ASSIGNED TASK:
Answer these from the review of the "Thriller" episode "A Place to Die":
(a) Which actor plays Tessa?
(b) Who wrote the episode?
(c) Where does the final ritual take place?

───── DOCUMENT PASSAGE ─────

Tuesday, June 22, 2021

A Thrilling Development: A Place to Die (1973)

“Thriller”, season 1 episode 7

For some general remarks about the British TV show “Thriller” and its stylistic setup, please take a look at my first write-up of an episode.

Dr Nelson (Bryan Marshall) and his wife Tessa (Alexandra Hay) come to one of those very traditional British villages so he can take over the position of the local general practitioner. His predecessor seems to have left his position in a bit of a hurry, but I’m sure there’s nothing at all to fear here. The villagers, at least, may be a bit weird - and tend to a foot deformity they just aren’t willing to show their new doctor – but otherwise they are certainly very welcoming indeed. They seem to have taken a particular shine to Tessa, acting rather, well, worshipful towards her. So worshipful in fact that Tessa quickly becomes uneasy with the attention (her husband, as is tradition in these cases, does take rather longer). Indeed, the villagers believe her to be prophesied to take a very special role in their Lady Day celebration, a celebration, it has to be said, that seems to be rather far removed from the traditional Christianity their choice of feast day suggests.

If all of this sounds to you rather a lot as if this episode of Thriller (as directed by Peter Jefferies and written by Terence Feely) is dabbling in what we’d now call folk horror, you’re completely right. Indeed, it’s interesting how much this innocent little TV movie fits into genre borders created much later, featuring pretty much all the elements you’d include if you’d make a folk horror by the numbers movie today. Obviously, this never gets as explicitly nasty or strange as Blood on Satan’s Claw and isn’t as subversive and clever as The Wickerman but there’s quite a bit of rather disturbing stuff very effectively suggested, particularly in the final act. Jefferies (your typical British TV hired gun going by his IMDB credits) does also manage to squeeze some very moody moments out of the little production values he has – again particularly in the final act.

The film’s biggest strengths and most interesting aspect is how effectively it mixes the weirdness of the villagers, their behaviour and their beliefs with the mundanity of their world and lives, so that our protagonist’s housekeeper apparently can’t see any strangeness in her position as both a cult member and a worshipper and the woman who keeps the couple’s house clean; the big star of the ritual and village fool (or really, Fool) of the place is mostly spending his time carrying groceries; and the final ritual does not take place in a stone circle or something of that kind, but the village shop. The utterly mundane and the murderously weird are apparently inextricably entwined in Merry Old England.

───── DATA BELOW ─────

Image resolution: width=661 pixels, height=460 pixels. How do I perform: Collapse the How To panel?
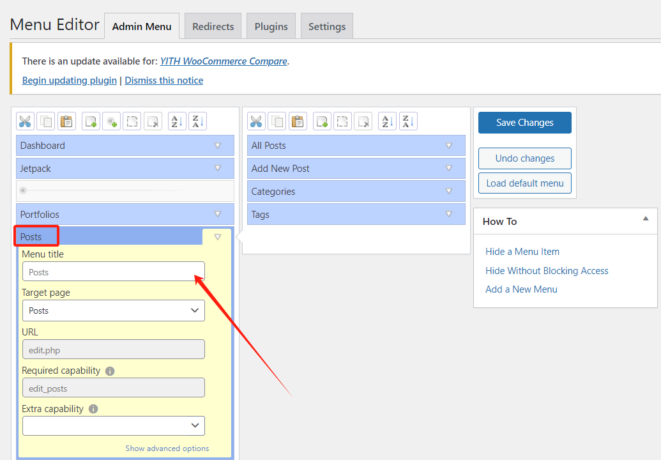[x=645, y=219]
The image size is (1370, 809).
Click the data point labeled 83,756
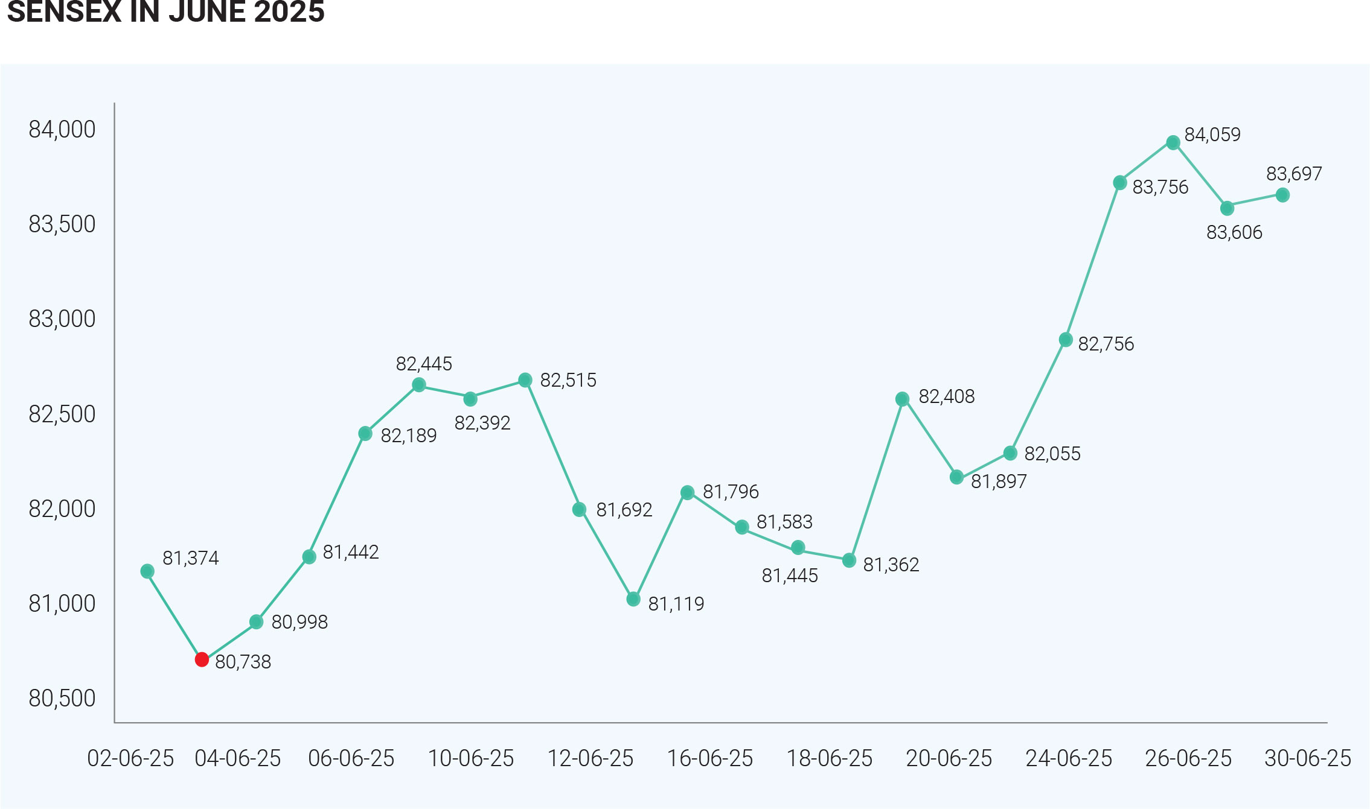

─────

ANSWER BELOW:
(a) Alexandra Hay
(b) Terence Feely
(c) In the village shop